TASK GOAL> Copy every one of the rows below word for word, leaving nothing out and changing nothing.
** Start INPUT ROWS **
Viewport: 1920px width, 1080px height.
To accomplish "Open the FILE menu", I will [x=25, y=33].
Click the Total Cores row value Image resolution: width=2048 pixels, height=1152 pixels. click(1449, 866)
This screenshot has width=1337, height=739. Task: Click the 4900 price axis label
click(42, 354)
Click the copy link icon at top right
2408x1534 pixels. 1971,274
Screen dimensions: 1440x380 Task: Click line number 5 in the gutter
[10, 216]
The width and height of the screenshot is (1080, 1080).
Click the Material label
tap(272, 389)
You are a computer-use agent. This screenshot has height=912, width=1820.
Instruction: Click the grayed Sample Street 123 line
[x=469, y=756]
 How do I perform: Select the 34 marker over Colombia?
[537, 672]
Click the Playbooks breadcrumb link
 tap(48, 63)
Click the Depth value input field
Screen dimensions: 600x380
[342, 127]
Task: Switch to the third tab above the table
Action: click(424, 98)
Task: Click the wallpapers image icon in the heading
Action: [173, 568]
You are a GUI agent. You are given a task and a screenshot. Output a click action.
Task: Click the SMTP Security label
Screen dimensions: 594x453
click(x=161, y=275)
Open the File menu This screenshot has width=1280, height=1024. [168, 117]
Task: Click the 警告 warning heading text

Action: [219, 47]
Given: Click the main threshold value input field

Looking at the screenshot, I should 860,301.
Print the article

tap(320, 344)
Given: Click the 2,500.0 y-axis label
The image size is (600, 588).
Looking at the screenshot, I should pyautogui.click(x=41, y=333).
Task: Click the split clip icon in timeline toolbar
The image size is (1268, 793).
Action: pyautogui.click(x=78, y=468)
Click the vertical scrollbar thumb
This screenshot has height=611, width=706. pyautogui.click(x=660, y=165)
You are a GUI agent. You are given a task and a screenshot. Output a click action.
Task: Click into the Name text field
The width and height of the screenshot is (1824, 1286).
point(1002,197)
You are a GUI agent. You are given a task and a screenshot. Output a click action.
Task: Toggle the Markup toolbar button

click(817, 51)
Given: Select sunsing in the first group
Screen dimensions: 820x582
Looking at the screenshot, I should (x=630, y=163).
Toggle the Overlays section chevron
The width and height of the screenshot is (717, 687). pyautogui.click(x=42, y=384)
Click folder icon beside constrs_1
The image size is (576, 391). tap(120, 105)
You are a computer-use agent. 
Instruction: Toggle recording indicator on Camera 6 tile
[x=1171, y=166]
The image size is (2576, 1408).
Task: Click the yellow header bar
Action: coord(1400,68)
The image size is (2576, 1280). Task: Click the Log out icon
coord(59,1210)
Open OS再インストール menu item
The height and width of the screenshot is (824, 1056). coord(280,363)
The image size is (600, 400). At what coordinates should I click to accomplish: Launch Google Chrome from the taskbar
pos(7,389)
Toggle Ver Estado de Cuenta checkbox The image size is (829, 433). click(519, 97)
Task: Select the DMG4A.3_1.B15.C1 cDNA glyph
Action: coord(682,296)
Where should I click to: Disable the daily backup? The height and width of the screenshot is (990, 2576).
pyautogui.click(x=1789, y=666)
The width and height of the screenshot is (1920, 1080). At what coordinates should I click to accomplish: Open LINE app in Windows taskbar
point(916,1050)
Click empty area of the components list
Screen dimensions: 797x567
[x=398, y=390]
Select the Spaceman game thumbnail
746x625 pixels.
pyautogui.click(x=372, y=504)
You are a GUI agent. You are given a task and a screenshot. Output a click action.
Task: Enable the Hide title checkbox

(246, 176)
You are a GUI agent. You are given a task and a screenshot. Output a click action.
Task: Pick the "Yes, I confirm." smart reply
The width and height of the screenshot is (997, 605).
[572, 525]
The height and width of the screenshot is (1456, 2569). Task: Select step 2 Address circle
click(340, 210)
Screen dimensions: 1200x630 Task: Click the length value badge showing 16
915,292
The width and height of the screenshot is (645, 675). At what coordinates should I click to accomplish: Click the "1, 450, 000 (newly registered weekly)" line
** End INPUT ROWS **
FINISHED ANSWER>
Viewport: 1920px width, 1080px height.
To accomplish "Open the FILE menu", I will [x=25, y=33].
Click the Total Cores row value Image resolution: width=2048 pixels, height=1152 pixels. click(1449, 866)
This screenshot has width=1337, height=739. Task: Click the 4900 price axis label
click(42, 354)
Click the copy link icon at top right
2408x1534 pixels. 1971,274
Screen dimensions: 1440x380 Task: Click line number 5 in the gutter
[10, 216]
The width and height of the screenshot is (1080, 1080).
Click the Material label
tap(272, 389)
You are a computer-use agent. This screenshot has height=912, width=1820.
Instruction: Click the grayed Sample Street 123 line
[x=469, y=756]
 How do I perform: Select the 34 marker over Colombia?
[537, 672]
Click the Playbooks breadcrumb link
 tap(48, 63)
Click the Depth value input field
Screen dimensions: 600x380
[342, 127]
Task: Switch to the third tab above the table
Action: click(424, 98)
Task: Click the wallpapers image icon in the heading
Action: [173, 568]
You are a GUI agent. You are given a task and a screenshot. Output a click action.
Task: Click the SMTP Security label
Screen dimensions: 594x453
click(x=161, y=275)
Open the File menu This screenshot has width=1280, height=1024. [168, 117]
Task: Click the 警告 warning heading text

Action: [219, 47]
Given: Click the main threshold value input field

Looking at the screenshot, I should 860,301.
Print the article

tap(320, 344)
Given: Click the 2,500.0 y-axis label
The image size is (600, 588).
Looking at the screenshot, I should pyautogui.click(x=41, y=333).
Task: Click the split clip icon in timeline toolbar
The image size is (1268, 793).
Action: pyautogui.click(x=78, y=468)
Click the vertical scrollbar thumb
This screenshot has height=611, width=706. pyautogui.click(x=660, y=165)
You are a GUI agent. You are given a task and a screenshot. Output a click action.
Task: Click into the Name text field
The width and height of the screenshot is (1824, 1286).
point(1002,197)
You are a GUI agent. You are given a task and a screenshot. Output a click action.
Task: Toggle the Markup toolbar button

click(817, 51)
Given: Select sunsing in the first group
Screen dimensions: 820x582
Looking at the screenshot, I should (x=630, y=163).
Toggle the Overlays section chevron
The width and height of the screenshot is (717, 687). pyautogui.click(x=42, y=384)
Click folder icon beside constrs_1
The image size is (576, 391). tap(120, 105)
You are a computer-use agent. 
Instruction: Toggle recording indicator on Camera 6 tile
[x=1171, y=166]
The image size is (2576, 1408).
Task: Click the yellow header bar
Action: coord(1400,68)
The image size is (2576, 1280). Task: Click the Log out icon
coord(59,1210)
Open OS再インストール menu item
The height and width of the screenshot is (824, 1056). coord(280,363)
The image size is (600, 400). At what coordinates should I click to accomplish: Launch Google Chrome from the taskbar
pos(7,389)
Toggle Ver Estado de Cuenta checkbox The image size is (829, 433). click(519, 97)
Task: Select the DMG4A.3_1.B15.C1 cDNA glyph
Action: coord(682,296)
Where should I click to: Disable the daily backup? The height and width of the screenshot is (990, 2576).
pyautogui.click(x=1789, y=666)
The width and height of the screenshot is (1920, 1080). At what coordinates should I click to accomplish: Open LINE app in Windows taskbar
point(916,1050)
Click empty area of the components list
Screen dimensions: 797x567
[x=398, y=390]
Select the Spaceman game thumbnail
746x625 pixels.
pyautogui.click(x=372, y=504)
You are a GUI agent. You are given a task and a screenshot. Output a click action.
Task: Enable the Hide title checkbox

(246, 176)
You are a GUI agent. You are given a task and a screenshot. Output a click action.
Task: Pick the "Yes, I confirm." smart reply
The width and height of the screenshot is (997, 605).
[572, 525]
The height and width of the screenshot is (1456, 2569). Task: Select step 2 Address circle
click(340, 210)
Screen dimensions: 1200x630 Task: Click the length value badge showing 16
915,292
The width and height of the screenshot is (645, 675). At what coordinates should I click to accomplish: Click the "1, 450, 000 (newly registered weekly)" line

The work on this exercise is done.